• [TASK SET]
a) In the SEP IRA page, rewrite the part starting with "2. He or she" and going on through "take a deduction.", with "employer" replaced by "business owner".
b) Continue the SEP IRA page beyond its last sentence.

SEP IRA Retirement Plan Ameritrust
SEP IRA Retirement Plan

A SEP, Simplified Employee Pension, is a retirement plan created to allow self-employed people to put monies aside for their own retirement as well as for their employees without the expense and time of other complex plans. Unlike other plans, a SEP can also accept IRA contributions as well. This is why SEPs are also known as SEP IRAs.

SEP IRA Retirement Plan

In order to make a contribution to a SEP retirement plan on behalf of oneself and employees, the staff must meet the following criteria:


  1. He or she must have reached the age of 21.
  2. He or she must have worked for the employer in at least 3 of the last 5 years.
  3. They must have received at least $500 in compensation from the employer in 2008.

In tax year 2008, the employer cannot contribute the lesser of $46,000 or 25% of compensation to every eligible employee. All contributions must be in cash. No assets can fund a year's contribution.


All employer contributions must be made for a give tax year by the due date, including extensions, in order for the company to take a deduction.

• [GIVEN DATA]
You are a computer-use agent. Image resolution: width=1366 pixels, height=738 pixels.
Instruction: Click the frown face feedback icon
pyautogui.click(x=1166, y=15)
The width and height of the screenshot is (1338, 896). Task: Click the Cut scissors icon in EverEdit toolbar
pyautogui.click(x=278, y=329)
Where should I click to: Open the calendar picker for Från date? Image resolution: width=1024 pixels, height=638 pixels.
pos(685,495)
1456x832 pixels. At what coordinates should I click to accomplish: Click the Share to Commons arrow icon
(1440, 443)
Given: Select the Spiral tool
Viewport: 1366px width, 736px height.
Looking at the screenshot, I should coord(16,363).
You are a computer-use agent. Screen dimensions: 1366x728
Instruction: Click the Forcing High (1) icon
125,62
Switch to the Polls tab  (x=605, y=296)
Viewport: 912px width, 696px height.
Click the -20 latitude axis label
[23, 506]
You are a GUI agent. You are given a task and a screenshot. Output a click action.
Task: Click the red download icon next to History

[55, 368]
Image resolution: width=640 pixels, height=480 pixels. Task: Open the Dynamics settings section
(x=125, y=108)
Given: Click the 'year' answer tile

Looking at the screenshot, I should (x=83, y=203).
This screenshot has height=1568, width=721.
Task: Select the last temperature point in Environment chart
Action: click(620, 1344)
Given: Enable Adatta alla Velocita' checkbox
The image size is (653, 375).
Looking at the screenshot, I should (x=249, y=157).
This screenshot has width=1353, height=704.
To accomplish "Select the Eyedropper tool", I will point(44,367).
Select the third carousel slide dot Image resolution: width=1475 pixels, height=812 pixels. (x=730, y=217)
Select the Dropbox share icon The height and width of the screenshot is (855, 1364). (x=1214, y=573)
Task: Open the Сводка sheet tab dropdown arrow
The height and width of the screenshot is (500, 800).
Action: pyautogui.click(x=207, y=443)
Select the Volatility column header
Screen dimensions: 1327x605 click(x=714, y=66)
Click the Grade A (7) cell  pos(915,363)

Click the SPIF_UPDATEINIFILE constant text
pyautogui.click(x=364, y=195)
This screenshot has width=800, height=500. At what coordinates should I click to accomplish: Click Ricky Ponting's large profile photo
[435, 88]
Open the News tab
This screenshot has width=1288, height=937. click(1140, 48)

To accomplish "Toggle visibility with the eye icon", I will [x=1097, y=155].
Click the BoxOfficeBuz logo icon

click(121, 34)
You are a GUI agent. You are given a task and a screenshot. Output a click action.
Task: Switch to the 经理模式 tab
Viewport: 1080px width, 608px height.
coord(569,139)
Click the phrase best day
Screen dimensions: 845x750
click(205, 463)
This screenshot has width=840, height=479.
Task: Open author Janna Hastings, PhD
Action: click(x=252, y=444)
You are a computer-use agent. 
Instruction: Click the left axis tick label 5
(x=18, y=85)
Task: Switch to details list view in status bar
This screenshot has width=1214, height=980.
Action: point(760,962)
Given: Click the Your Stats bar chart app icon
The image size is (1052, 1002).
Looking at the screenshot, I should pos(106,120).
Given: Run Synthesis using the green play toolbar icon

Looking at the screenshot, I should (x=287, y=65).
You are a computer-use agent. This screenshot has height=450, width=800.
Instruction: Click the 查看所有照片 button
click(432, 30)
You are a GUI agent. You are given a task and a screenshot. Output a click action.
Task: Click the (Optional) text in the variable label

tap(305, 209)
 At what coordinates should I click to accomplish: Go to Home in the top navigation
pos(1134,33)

• [LIST OF ANSWERS]
a)
2. He or she must have worked for the business owner in at least 3 of the last 5 years.
  3. They must have received at least $500 in compensation from the business owner in 2008.

In tax year 2008, the business owner cannot contribute the lesser of $46,000 or 25% of compensation to every eligible employee. All contributions must be in cash. No assets can fund a year's contribution.


All business owner contributions must be made for a give tax year by the due date, including extensions, in order for the company to take a deduction.

b)
For a SEP distribution, remember that all distributions could be taxable and subject to penalties. These distributions follow the same rules as Traditional IRA distributions do.


  1. The following examples show exceptions to any tax consequence or penalties:
    • Transfers and rollovers are exempt as the SEP IRA retirement plan owner does not take constructive receipt of the funds. This means that the owner cannot deposit the monies in their personal accounts and then return the cash to a SEP product within a set period of time.
    • Return of a portion or all of any non-deductible contributions.
    • Particular contributions being removed or recharacterized.
    • An account that has been closed due to revocation.
  2. Any normal distribution to a SEP IRA holder that is 59 ½ or older is not subject to the 10% penalty. These are taxable however.
  3. A premature distribution is a distribution of SEP assets to an owner who is under 59 ½. These funds and/or assets are subject to taxes and a 10% premature distribution penalty. There are exceptions to this rule. They are:
    • Death of the SEP IRA holder
    • Disability of the SEP holder
    • Substantially Equal Payments/ 72(t)
    • Medical Expenses
    • Unemployment/Medical Insurance
    • First Time Home Purchase
    • Higher Education Expenses
      Note that Publication 590 will outline these and any other exceptions.
  4. Withholding on distributions can be 10% of the distribution amount or any percentage or amount the owner discloses on the distribution paperwork. Or, the client may decide to forego any withholdings. This would also be disclosed on the distribution paperwork.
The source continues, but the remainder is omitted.